Standing next to the pool, Spreng was explaining why 3Com isn't interested in a merger, deriding Northern Telecom's (NT:NYSE) recent buyout of Bay Networks (BAY:NYSE) as "like a nonfat decaf latte -- why bother?"
"We've thought about that a lot," he said. "We're focused on remaining an independent company. We don't think a merger will benefit shareholders in the long run."
But before Spreng could elaborate, a worried-looking 3Com public relations guy broke in and asked a reporter to put away his notebook and tape recorder. "This is a social event," he said. "Let's keep it that way. We don't want people to start whipping out their cell phones."
With business discussions suddenly taboo, it was off to the buffet line.
Dinner, like the appetizers, was very California. Lots of skewered, roasted vegetables, raw Thai-style spring rolls and delicate crab cakes. Palo Alto caterer Victoria Emmons (whose business card boasts, "We catered for Queen Elizabeth") included prime rib at the end of the table as a concession to unreformed carnivores and others recently arrived from the East Coast. But mostly it was light fare intended to keep arteries clear and minds alert through lengthy post-dinner discussions of the future of communications networks.
The event took place al fresco in the Sprengs' back yard. Barbara and Doug moved into the recently constructed, red stucco house about a year and a half ago. "Not long enough to get bored with it," Barbara said with a slightly embarrassed smile.

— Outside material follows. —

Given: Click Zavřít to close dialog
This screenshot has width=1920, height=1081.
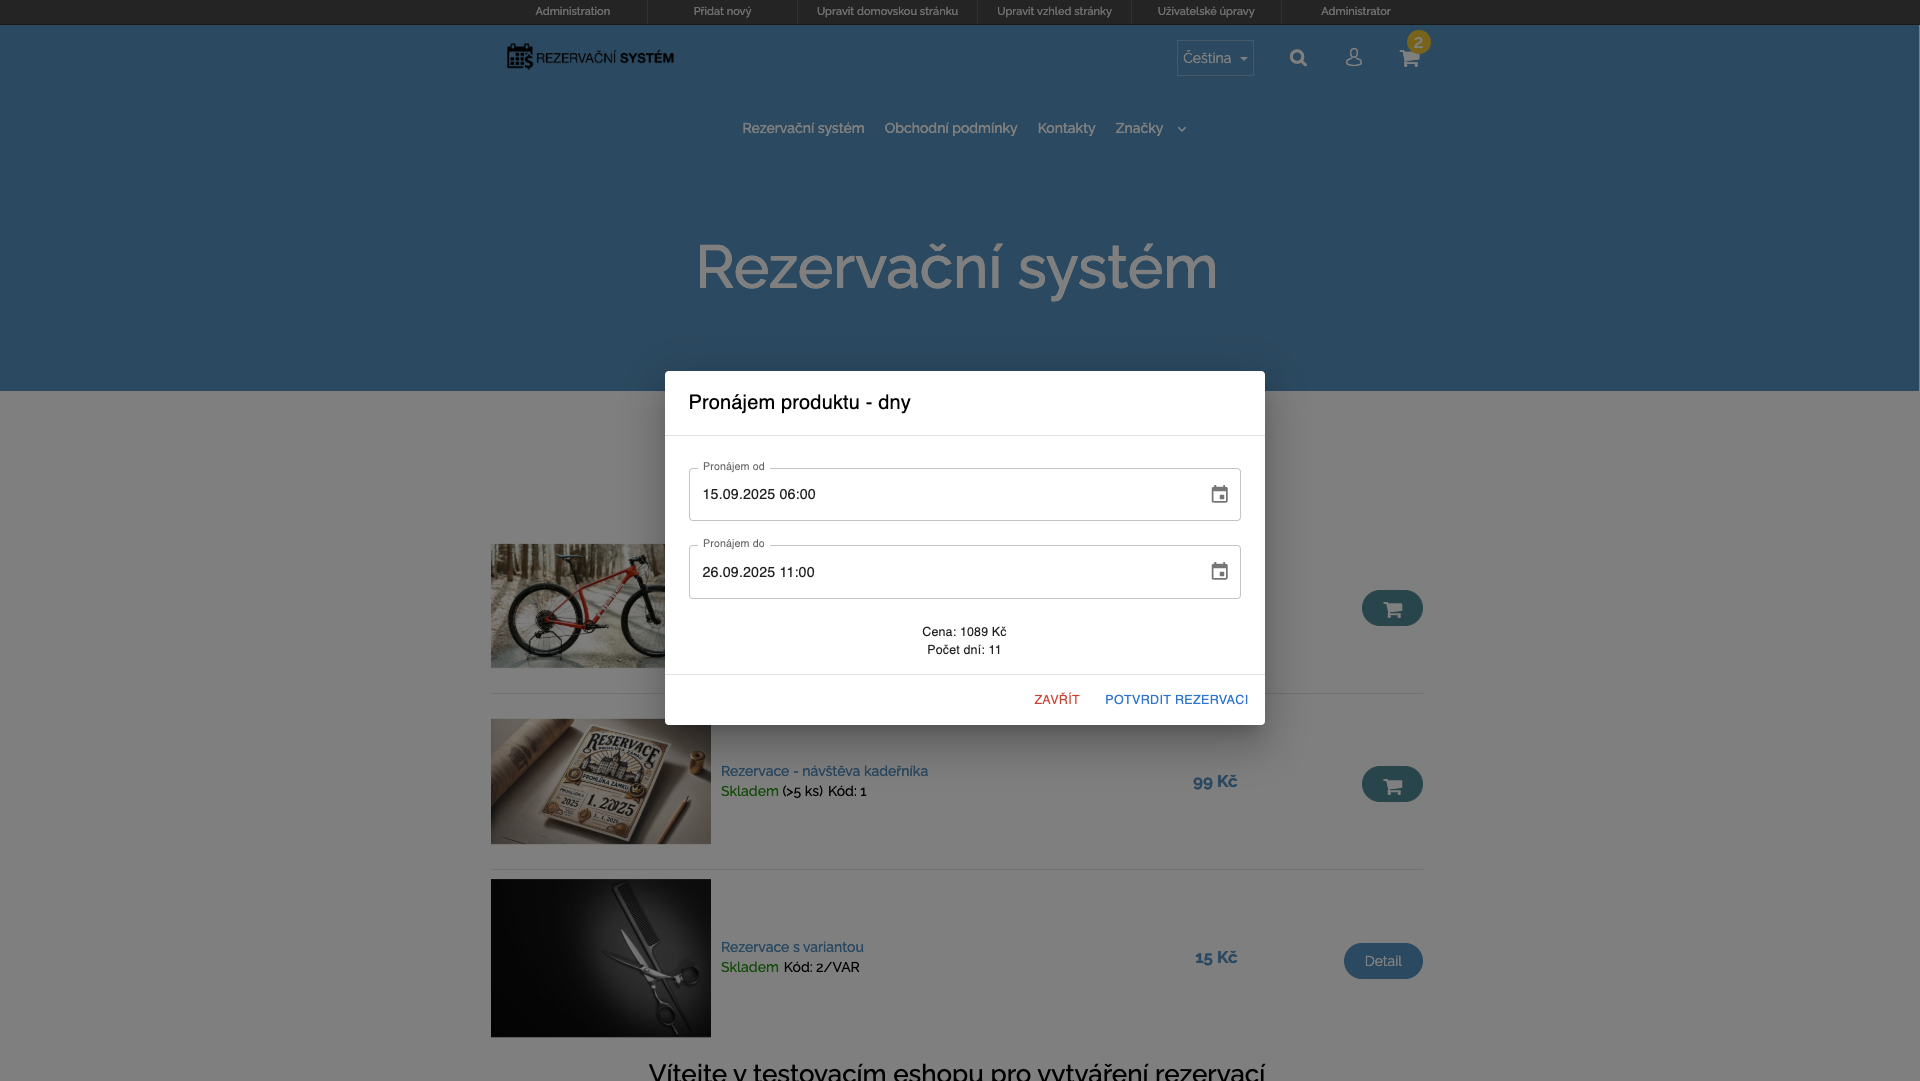Looking at the screenshot, I should click(x=1056, y=700).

Casa Spreng sits on about an acre of land on a tree-lined street in one of Palo Alto's more posh neighborhoods. The grounds are immaculately manicured and feature a sculpted goldfish pond. According to DataQuick Information Systems, Spreng bought the 10-room house on Aug. 1, 1995, for $1,506,200, but a call to a Coldwell Banker realtor says it could easily go for $2 million to $3 million today -- almost as good a deal as selling COMS in January 1997.

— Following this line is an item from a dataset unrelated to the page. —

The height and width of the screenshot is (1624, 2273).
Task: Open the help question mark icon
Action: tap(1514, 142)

But before you think that the Sprengs represent the Valley's spoiled technocrats, realize that a million-dollar house can no longer be considered excessive in this town -- birthplace to Hewlett-Packard (HWP:NYSE), Cisco, Yahoo! (YHOO:Nasdaq) and Excite (XCIT:Nasdaq), just to name a few. Put stock options in the hands of successive generations of geeks and real estate values can get out of hand.
In a stark reminder of what localized inflation really means, consider that the average Palo Alto home costs over $500,000 now, according to Coldwell Banker realtor Patrick Ferris. Or ask Jack, one of the bartenders and a transplant from New Jersey. He'll tell you the Sprengs' place is modest for a successful Silicon Valley senior executive. "I've seen bigger," said Jack, who has worked enough of these parties to know.
The cruel fact is, the Sprengs are merely average. From 1994 to 1996, the 50-mile-long strip between San Francisco and San Jose produced 45,000 millionaires, according to Payment Systems. And that's ultimately the rub. For in spite of their newfound wealth (in fact because of it), the sheer cost of living in the Valley has priced even multimillionaires into the low end of the market.
Sure, the gossip columnists will focus on the mansions of Larry Ellison, the billionaire chief executive of Oracle (ORCL:Nasdaq), who will soon inhabit a $40 million replica of a Japanese palace on 23 wooded acres in the lofty hills above the Valley. But the daily existence for the average technology company executive, while no doubt comfortable, is pretty down-to-earth. Or at least down in the flats, where Doug Spreng lives.